**EXTRAIT À LIRE**
──────
A la fin du repas, visite de la cave du Cinq, presque en même temps sans doute qu’on la voit sur Envoyé Spécial de France 2 consacré à Enrico Bernardo, meilleur sommelier du monde 2004, membre de la prestigieuse équipe du Cinq. En prenant l’ascenseur, j’ai la surprise de voir que les parois sont ornées de photos de bouteilles de ma collection. Ce clin d’œil me fait évidemment plaisir.

visite rendue à la maison Bichot à Beaune mardi, 27 septembre 2005

Depuis de longues années j’achète quand il y en aux catalogues des ventes les vins anciens de la maison Bichot. Ayant rencontré Jean Marc Bichot en de nombreuses occasions, il me fut dit : « vous devriez venir nous voir, nous avons de vieux millésimes ». C’est une chanson douce à laquelle je serais fou de ne pas succomber. Jean Marc Bichot est un jeune senior fort sympathique dont le coté rêveur timide le rend encore plus attachant.
J’arrive à l’heure de l’apéritif pour voir les vignes en cours de vendange, et pour une visite de la cuverie fort convaincante. Dans une cave historique, je goûte les 2003, précédés d’un 2004. Le Chablis 2004 de la maison Bichot est chaleureux, ensoleillé, encore vert de jeunesse. Le Chablis premier cru Vaucoupins Long Dépaquit 2003 est plus construit, élégant, avec un beau final. Le Chablis Moutonne Grand Cru 2003 a un nez plus floral. Il est joli en bouche, mais cet élégant jeune homme a encore besoin de mûrir.
Le meursault Domaine Pavillon 2003 a un nez explosif. Il est manifestement plus compliqué à comprendre. C’est un vin qui se cherche. La fin est très alcoolique, laissant une forte trace en bouche. Le Meursault les Charmes premier cru 2003 a un vrai nez de Meursault. L’attaque en bouche est superbe Il est grand, élégant, de belle trace. La petite amertume finale va se corriger avec quelques mois de plus. Le vin sera grand.
Quand on passe au rouge avec un Mercurey premier cru les champs Martin 2003, mon palais crie « à l’aide », tant la transition après les blancs n’est pas naturelle. On sent quand même que le vin est bien construit. Le Pommard « Clos des ursulines » 2003 a un nez violent. Le vin est en pleine révolution soixante-huitarde. En bouche il est ensoleillé, tout en compote de fruits noirs. Le Gevrey Chambertin les Corvées 2003 a un nez proche de celui du Pommard. Plus civilisé il est élégant, soutenu par un poivre marquant. Le Nuits Saint Georges Bichot 2003 est plus léger, moins dense. Facile à boire, mais plus limité. J’y ai senti de la noix fraîche. Le Vosne Romanée 2003 a un nez austère. En bouche il est très coloré et raconte des histoires. C’est un vin dont j’aime l’incivilité. Le Corton Clos des Marèchales 2003 est magnifique. Totalement en devenir, il est beau. Il y a du tannin !
──────
Lignes extraites:

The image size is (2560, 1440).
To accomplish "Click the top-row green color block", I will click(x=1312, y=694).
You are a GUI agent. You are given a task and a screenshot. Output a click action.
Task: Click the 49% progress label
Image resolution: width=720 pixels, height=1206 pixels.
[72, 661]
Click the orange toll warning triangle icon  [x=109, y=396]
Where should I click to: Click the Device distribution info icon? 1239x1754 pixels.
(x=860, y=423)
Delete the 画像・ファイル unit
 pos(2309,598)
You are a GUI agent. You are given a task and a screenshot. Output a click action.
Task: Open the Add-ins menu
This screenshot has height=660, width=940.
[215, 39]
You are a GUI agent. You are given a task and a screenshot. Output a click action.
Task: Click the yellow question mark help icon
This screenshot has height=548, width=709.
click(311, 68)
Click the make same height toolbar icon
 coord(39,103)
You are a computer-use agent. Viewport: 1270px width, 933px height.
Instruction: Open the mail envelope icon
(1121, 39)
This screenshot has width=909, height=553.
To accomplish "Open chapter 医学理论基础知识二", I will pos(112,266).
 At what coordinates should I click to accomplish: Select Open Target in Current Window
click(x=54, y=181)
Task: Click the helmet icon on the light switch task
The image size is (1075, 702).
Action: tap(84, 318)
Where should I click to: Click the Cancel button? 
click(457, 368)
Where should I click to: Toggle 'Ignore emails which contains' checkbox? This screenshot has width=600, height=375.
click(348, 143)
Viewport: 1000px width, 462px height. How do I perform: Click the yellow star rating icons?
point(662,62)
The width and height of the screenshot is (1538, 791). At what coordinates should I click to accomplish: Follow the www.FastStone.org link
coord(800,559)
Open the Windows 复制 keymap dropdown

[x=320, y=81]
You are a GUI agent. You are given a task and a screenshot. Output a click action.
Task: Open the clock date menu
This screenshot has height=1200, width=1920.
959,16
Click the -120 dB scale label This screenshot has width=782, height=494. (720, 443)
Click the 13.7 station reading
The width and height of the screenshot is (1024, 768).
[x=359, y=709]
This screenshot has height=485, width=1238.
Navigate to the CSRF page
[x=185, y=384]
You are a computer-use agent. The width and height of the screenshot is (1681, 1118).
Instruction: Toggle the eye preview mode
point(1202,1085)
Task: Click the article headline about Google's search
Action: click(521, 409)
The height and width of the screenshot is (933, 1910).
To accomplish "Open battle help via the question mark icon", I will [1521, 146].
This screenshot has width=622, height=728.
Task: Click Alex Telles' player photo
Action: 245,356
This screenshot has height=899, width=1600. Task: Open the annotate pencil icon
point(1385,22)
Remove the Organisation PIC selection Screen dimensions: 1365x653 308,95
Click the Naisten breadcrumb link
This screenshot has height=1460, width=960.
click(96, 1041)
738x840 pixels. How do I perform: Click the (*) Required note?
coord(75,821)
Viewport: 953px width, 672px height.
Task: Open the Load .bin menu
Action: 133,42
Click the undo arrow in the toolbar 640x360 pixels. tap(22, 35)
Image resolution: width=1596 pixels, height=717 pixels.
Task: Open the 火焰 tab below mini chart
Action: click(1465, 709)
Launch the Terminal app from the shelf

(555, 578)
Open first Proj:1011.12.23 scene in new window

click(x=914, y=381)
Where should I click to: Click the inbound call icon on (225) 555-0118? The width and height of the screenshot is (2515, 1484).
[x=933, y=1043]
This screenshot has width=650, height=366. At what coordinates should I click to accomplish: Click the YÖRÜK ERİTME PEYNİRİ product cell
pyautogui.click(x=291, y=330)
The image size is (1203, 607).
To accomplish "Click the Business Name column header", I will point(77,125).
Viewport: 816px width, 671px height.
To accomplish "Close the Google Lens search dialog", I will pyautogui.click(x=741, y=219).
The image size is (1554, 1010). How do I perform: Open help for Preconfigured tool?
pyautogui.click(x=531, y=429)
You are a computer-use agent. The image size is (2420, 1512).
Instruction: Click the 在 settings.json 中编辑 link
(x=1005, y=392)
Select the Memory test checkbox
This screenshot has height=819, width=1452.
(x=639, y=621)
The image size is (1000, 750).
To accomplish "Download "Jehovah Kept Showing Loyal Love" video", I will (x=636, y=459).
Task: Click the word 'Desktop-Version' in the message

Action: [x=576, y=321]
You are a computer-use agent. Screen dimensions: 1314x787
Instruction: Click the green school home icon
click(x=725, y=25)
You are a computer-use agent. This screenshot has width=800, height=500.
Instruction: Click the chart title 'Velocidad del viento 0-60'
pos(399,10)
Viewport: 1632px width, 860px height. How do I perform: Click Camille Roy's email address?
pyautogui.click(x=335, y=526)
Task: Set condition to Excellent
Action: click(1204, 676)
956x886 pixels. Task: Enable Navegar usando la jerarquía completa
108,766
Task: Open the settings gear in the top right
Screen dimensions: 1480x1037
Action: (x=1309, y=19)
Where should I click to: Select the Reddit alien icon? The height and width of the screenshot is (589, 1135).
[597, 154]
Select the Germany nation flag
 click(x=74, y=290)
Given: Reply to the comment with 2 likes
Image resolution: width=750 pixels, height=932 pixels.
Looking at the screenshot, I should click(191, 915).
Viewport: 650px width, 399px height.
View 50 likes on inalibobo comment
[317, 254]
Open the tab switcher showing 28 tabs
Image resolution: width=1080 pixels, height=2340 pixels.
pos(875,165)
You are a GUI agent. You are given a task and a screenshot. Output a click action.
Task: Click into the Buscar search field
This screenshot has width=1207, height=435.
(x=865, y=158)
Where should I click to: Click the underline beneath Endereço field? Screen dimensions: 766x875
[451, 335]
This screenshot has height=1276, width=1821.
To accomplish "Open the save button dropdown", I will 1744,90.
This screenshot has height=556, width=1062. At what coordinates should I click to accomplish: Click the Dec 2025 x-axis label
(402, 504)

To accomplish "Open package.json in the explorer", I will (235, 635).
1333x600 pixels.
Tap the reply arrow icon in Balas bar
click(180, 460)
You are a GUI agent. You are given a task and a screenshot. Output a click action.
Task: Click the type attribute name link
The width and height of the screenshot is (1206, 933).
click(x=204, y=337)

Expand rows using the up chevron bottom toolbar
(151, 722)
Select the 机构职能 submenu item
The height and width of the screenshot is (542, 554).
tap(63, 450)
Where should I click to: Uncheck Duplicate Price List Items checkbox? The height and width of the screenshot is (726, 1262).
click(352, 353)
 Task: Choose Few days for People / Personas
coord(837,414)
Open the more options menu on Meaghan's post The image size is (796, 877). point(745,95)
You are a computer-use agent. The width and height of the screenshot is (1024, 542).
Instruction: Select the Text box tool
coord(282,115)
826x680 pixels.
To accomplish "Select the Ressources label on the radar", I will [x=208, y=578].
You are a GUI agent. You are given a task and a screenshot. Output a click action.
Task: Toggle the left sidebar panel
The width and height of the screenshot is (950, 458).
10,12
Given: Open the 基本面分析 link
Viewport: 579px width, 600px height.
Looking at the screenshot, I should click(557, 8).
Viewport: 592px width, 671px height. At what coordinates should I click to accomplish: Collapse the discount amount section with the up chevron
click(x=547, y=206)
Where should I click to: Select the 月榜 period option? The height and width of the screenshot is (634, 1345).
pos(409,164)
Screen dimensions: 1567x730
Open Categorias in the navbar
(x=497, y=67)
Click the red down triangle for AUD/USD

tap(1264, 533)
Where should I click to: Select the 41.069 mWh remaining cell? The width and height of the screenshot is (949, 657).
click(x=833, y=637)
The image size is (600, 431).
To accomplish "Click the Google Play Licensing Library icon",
──────
**EXERCICE COURT 1**
Répondez à ces questions d'après l'extrait :
(a) En quelle année Enrico Bernardo a-t-il été meilleur sommelier du monde ?
(b) Quel vin de 2003 a un nez plus floral ?
(c) Qu'a senti l'auteur dans le Nuits Saint Georges Bichot 2003 ?
**EXERCICE COURT 2**
Indiquez si chacune de ces affirmations concorde avec l'extrait, en citant les mots qui permettent de trancher :
(a) Les parois de l'ascenseur sont ornées de photos de bouteilles de la collection de l'auteur.
(b) Le Meursault Domaine Pavillon 2003 a une fin légère.
(c) La visite à la maison Bichot a eu lieu un mardi.

**CORRIGÉ 1**
(a) En 2004.
(b) Le Chablis Moutonne Grand Cru 2003.
(c) De la noix fraîche.

**CORRIGÉ 2**
(a) Oui : « les parois sont ornées de photos de bouteilles de ma collection ».
(b) Non : « La fin est très alcoolique, laissant une forte trace en bouche ».
(c) Oui : « mardi, 27 septembre 2005 ».